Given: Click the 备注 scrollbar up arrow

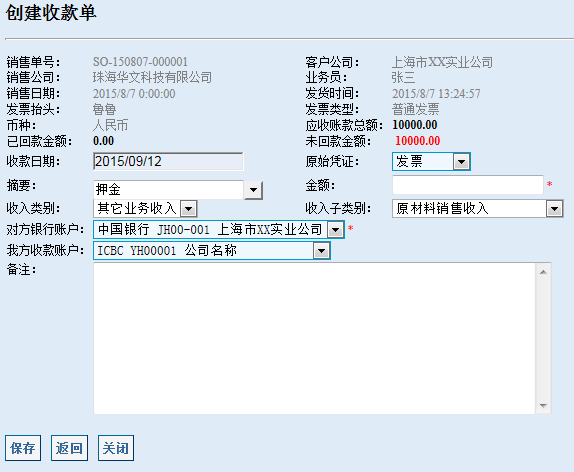Looking at the screenshot, I should [543, 272].
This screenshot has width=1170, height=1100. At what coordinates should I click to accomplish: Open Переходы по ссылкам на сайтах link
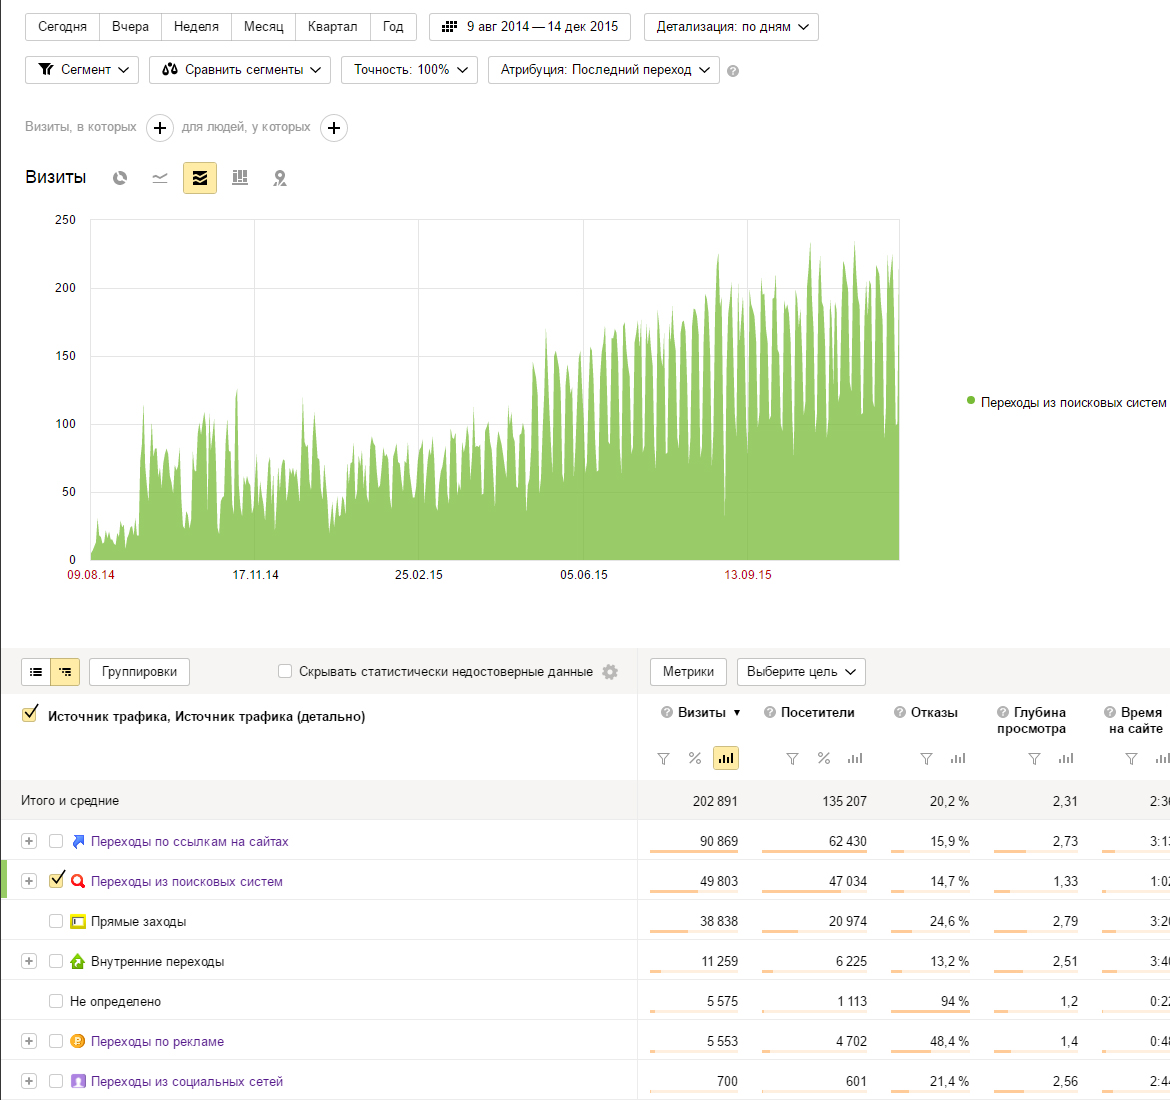(189, 842)
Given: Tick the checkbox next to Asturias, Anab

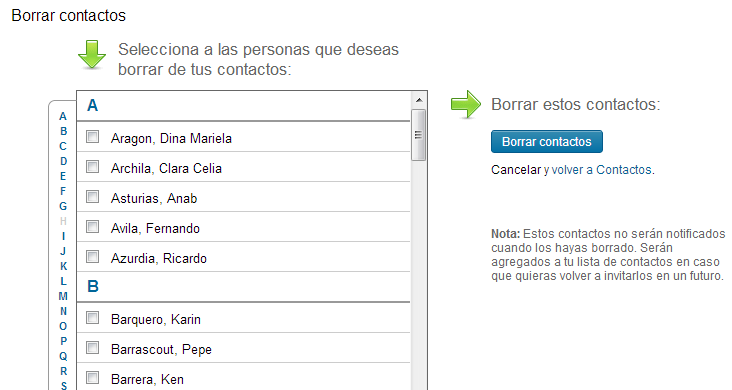Looking at the screenshot, I should [x=92, y=197].
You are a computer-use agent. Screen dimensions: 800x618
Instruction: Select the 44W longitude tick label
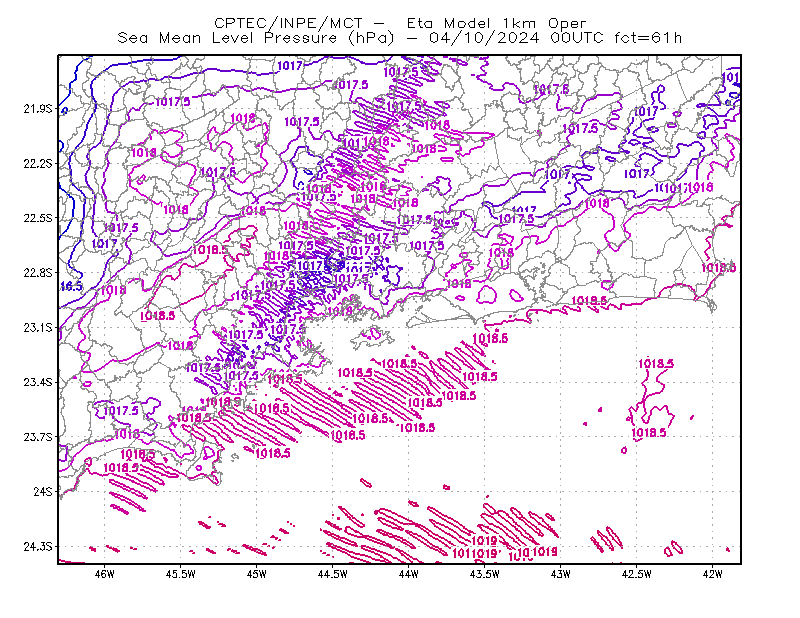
● ● ●
▶ **Problem description**
In your copy of the records, include no pictures; repeat everything else exactly.

▶ **Response box**
Given: Click the 备注 scrollbar up arrow

Looking at the screenshot, I should [543, 272].
This screenshot has width=1170, height=1100. At what coordinates should I click to accomplish: Open Переходы по ссылкам на сайтах link
(189, 842)
Given: Tick the checkbox next to Asturias, Anab

Looking at the screenshot, I should [x=92, y=197].
You are a computer-use agent. Screen dimensions: 800x618
Instruction: Select the 44W longitude tick label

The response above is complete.